After the family-friendly Olympics Ceremony, it was practically a given that Danny Boyle’s next project would get dark and dirty. Vince Cassel is stony-faced Franck, the leader of a gang of thieves after a £25 million Goya, with James McAvoy as Simon, their man on the inside who appears to have a small problem with high-stakes poker. After sustaining a head injury, Simon cannot remember where the stolen painting is hidden, leading Franck to engage the services of Elizabeth Lamb (Rosario Dawson), a beautiful and enigmatic Harley Street hypnotherapist. This is not a simple heist caper and Boyle draws his viewers into an underworld of intrigue and sexual manipulation, unfolding the narrative at a breakneck pace.
Trance is reminiscent of both Memento and Inception, painted in the lurid colours of Boyle’s distinctive visual style. The twists and turns of the story are so numerous that I felt exhausted while sitting in a cinema seat. It’s trippy and pumps the viewer full of adrenalin, without delivering much in the way of a convincing plot.
Despite the Los Angeles Times heralding Trance an example of Boyle discovering his ‘inner feminist’, simply because female protagonists have not been abundantly available in his previous films, a female character at the centre of the action does not a feminist film make.

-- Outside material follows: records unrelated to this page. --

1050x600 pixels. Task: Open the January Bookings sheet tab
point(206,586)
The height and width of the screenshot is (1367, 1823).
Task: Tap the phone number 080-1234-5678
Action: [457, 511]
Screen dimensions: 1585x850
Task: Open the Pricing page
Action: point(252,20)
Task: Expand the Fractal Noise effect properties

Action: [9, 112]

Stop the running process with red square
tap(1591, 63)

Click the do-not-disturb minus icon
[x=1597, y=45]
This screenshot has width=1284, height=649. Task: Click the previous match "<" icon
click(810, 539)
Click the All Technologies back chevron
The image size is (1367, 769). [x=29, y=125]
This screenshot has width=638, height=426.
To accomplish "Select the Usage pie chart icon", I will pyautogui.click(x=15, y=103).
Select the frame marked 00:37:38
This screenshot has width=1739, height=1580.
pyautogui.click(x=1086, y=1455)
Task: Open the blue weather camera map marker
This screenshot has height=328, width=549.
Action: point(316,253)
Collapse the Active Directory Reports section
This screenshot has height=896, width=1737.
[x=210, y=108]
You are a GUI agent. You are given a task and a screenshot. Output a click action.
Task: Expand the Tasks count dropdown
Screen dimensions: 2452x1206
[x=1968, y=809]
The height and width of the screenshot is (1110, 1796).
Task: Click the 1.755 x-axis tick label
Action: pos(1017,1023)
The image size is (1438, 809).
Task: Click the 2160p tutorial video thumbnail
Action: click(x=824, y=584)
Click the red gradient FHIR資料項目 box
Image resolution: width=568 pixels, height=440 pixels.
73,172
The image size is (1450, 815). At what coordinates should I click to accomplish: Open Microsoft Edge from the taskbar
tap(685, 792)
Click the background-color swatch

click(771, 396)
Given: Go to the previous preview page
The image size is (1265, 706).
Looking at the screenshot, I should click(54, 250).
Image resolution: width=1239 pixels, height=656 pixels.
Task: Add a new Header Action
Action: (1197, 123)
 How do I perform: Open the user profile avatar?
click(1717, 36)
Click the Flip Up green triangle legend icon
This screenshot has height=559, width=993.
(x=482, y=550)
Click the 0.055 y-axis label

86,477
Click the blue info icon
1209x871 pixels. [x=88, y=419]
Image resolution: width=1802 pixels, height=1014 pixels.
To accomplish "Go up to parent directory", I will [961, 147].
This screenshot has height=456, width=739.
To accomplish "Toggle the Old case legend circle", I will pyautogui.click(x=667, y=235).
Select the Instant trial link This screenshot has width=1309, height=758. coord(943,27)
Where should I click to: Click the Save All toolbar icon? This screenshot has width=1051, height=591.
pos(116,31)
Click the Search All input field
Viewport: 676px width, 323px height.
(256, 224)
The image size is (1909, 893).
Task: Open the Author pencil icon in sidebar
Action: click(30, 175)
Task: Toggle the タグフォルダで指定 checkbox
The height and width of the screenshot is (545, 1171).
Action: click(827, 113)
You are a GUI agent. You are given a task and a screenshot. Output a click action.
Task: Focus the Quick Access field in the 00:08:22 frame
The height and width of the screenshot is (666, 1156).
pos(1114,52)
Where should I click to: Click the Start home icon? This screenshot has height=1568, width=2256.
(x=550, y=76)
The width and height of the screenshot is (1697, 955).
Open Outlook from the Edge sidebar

The atmospheric soundtrack, composed by Rick Smith of Underworld, is enjoyable but quickly becomes overused, with dramatic sounds populating every scene, regardless of whether or not it fits with the action onscreen. The convoluted plot lends the film an air of being rather overdone, despite stylish cinematography and a convincing performance from McAvoy. Trance is worth a watch, fun but ultimately unsatisfying. Shallow Grave still has my vote as the ultimate Boyle crime thriller.